23.?In our opinion, there is no nexus between Section 11A and Section 35E. Section 11A does not indicate that the legislature intended to override Section 35E. Both sections have to be read harmoniously. In the present case, Annexure-I certificate has been issued in favour of the petitioners from time to time on executing B-8 security bond and on furnishing a bank guarantee. The department has to follow the procedure under Section 35E for setting aside the Annexure-I certificate. Unless, the Annexure-I certificate is cancelled or rejected by the competent authority, by following the procedure under Section 35E, it is not permissible for the respondents to invoke Section 11A of the Act. Therefore, we are of the considered opinion that the issuance of show cause notices are without jurisdiction and is liable to be struck down.

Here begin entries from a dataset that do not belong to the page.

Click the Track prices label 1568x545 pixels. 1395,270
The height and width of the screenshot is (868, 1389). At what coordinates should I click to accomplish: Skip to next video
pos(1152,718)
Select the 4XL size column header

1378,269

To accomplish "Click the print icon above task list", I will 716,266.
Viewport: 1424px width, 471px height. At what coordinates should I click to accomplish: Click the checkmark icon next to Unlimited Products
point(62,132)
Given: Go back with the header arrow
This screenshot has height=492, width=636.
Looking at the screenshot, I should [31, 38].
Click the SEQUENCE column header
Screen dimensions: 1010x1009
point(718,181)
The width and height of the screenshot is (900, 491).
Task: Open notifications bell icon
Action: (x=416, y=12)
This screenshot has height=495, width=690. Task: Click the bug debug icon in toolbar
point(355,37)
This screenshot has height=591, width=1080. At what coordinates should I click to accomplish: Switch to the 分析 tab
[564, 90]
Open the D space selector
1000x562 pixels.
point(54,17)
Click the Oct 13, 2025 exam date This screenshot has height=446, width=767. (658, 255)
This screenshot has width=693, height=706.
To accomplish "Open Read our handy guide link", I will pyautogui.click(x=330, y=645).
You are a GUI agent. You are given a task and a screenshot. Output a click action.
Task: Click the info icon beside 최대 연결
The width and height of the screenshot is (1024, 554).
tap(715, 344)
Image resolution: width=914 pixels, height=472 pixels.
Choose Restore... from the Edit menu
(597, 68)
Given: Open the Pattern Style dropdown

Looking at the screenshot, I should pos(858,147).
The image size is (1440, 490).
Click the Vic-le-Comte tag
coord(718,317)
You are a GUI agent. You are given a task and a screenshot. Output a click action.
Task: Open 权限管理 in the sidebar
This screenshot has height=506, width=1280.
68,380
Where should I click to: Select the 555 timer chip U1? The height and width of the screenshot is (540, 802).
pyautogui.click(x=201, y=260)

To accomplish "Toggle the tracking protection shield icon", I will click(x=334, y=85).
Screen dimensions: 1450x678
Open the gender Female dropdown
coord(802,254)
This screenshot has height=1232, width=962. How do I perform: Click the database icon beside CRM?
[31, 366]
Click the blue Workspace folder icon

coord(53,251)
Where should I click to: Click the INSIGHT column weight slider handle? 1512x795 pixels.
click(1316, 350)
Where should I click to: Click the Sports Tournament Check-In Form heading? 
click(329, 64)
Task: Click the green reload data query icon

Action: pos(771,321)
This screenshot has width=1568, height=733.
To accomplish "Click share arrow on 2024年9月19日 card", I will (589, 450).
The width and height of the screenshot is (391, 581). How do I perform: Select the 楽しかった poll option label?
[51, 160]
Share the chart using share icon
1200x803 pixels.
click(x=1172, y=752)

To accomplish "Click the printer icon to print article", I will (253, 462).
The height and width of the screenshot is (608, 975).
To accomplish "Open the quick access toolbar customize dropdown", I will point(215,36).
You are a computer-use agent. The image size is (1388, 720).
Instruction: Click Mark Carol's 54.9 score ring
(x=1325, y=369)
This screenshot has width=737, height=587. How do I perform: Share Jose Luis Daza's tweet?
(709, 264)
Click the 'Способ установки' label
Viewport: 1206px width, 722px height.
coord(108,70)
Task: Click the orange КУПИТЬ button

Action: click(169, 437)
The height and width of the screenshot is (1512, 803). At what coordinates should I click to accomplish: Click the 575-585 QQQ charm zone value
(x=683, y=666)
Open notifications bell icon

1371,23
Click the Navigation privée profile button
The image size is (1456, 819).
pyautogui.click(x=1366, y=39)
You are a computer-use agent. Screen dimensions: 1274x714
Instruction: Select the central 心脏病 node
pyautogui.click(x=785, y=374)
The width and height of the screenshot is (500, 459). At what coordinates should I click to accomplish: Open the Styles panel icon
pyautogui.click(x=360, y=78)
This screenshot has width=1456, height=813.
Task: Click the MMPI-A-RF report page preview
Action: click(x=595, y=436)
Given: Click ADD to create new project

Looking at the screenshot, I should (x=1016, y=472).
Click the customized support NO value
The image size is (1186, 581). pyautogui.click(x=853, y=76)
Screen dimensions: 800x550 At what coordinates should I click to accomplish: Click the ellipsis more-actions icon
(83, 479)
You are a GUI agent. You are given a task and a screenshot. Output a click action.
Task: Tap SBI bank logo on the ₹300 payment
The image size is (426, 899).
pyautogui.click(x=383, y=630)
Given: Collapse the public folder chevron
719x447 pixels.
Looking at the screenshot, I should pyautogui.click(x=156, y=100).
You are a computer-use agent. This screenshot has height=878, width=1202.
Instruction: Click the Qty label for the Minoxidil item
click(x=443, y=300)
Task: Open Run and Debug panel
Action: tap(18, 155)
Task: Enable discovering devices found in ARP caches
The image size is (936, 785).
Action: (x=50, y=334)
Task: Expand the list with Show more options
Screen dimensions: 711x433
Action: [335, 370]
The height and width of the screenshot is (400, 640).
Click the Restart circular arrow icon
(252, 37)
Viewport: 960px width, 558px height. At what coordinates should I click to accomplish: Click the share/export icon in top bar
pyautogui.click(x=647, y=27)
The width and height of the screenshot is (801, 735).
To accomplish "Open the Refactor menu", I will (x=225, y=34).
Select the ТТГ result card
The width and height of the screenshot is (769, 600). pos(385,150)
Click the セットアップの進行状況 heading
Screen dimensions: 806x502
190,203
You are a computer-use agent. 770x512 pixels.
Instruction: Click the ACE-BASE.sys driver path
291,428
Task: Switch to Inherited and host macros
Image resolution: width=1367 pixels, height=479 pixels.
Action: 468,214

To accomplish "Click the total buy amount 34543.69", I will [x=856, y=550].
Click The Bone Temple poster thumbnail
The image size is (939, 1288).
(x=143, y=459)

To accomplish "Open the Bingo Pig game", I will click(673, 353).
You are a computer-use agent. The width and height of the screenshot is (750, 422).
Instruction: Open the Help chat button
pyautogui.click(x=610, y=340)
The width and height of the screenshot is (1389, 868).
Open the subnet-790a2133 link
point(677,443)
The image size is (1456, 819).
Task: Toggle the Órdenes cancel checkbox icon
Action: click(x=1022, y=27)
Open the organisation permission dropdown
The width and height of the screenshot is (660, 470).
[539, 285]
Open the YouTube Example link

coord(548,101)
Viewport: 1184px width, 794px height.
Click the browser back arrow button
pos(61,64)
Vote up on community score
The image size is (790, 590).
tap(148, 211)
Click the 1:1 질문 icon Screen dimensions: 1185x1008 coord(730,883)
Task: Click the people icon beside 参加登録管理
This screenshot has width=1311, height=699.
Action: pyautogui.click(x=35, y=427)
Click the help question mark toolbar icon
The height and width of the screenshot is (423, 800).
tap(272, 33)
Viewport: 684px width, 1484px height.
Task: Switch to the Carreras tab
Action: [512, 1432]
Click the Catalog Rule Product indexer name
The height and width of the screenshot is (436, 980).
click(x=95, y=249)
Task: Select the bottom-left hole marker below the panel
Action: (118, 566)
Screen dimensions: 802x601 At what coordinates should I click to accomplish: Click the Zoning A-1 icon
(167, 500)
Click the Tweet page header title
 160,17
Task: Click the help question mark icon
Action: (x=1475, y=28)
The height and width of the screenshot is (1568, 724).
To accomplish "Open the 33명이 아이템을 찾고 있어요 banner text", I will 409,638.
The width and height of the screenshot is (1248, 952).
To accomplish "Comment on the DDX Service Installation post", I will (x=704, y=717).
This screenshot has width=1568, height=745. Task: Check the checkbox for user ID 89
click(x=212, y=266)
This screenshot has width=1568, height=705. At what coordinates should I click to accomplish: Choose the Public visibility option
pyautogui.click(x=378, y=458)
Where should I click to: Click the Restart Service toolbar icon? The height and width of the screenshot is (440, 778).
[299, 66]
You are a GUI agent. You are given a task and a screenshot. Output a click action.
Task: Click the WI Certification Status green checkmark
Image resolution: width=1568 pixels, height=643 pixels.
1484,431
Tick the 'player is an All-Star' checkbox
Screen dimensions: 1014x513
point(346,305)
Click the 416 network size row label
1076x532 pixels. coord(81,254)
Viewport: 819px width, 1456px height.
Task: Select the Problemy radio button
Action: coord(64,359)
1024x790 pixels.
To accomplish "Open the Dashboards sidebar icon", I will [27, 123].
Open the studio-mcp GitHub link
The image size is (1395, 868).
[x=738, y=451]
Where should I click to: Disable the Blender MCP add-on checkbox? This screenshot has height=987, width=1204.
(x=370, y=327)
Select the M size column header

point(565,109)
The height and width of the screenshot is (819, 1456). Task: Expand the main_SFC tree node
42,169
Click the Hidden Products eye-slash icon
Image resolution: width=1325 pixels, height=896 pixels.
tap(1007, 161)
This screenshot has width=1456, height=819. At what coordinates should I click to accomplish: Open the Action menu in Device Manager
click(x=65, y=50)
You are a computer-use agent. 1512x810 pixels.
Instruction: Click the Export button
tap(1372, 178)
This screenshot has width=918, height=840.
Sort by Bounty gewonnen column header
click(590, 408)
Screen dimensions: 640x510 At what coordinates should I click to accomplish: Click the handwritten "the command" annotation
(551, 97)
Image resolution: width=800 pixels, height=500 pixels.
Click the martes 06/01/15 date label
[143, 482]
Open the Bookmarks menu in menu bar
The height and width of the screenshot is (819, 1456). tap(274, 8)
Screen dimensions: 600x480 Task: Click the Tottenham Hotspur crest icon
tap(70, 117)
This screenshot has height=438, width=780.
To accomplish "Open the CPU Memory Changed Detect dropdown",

8. In the light of the discussions made above and also applying the above decisions to the facts of the case in hand we are of the considered opinion that the impugned order is unsustainable and requires to be set aside, which we hereby do.
9. In the result, the appeal is allowed with consequential reliefs, if any.

(Operative part of this order was pronounced in court on conclusion of the hearing) MADHU MOHAN DAMODHAR MEMBER(TECHNICAL) SULEKHA BEEVI C.S. MEMBER(JUDICIAL) Raja.